Collected data entries
····················
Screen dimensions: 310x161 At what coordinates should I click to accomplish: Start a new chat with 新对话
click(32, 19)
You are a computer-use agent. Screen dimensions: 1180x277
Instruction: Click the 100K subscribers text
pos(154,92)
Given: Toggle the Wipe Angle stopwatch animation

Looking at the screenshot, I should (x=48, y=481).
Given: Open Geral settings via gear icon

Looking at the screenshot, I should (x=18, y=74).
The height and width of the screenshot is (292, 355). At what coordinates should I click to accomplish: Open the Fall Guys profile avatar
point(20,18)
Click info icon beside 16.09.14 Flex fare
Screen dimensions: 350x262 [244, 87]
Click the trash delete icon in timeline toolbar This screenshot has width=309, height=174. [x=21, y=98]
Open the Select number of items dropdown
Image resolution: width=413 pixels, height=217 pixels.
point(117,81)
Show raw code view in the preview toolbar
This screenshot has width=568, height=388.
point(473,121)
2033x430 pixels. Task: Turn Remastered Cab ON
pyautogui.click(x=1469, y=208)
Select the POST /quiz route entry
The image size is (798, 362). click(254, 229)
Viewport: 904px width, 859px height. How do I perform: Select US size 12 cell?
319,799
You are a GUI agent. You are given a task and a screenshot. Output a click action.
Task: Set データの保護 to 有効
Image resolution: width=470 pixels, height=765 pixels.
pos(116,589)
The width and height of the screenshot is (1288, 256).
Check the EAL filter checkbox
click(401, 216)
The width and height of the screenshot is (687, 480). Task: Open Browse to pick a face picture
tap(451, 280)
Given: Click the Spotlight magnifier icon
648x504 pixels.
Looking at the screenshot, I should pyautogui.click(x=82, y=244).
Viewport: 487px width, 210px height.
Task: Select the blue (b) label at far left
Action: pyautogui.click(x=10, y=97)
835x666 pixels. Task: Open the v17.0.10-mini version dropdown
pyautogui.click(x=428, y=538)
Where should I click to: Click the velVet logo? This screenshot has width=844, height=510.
····················
■ Aim of the task ■
Only the lines from the one with "835x666 pixels. Task: Open" through the final line above belong in the answer, each reproduced word for word.

■ Written answer ■
835x666 pixels. Task: Open the v17.0.10-mini version dropdown
pyautogui.click(x=428, y=538)
Where should I click to: Click the velVet logo? This screenshot has width=844, height=510.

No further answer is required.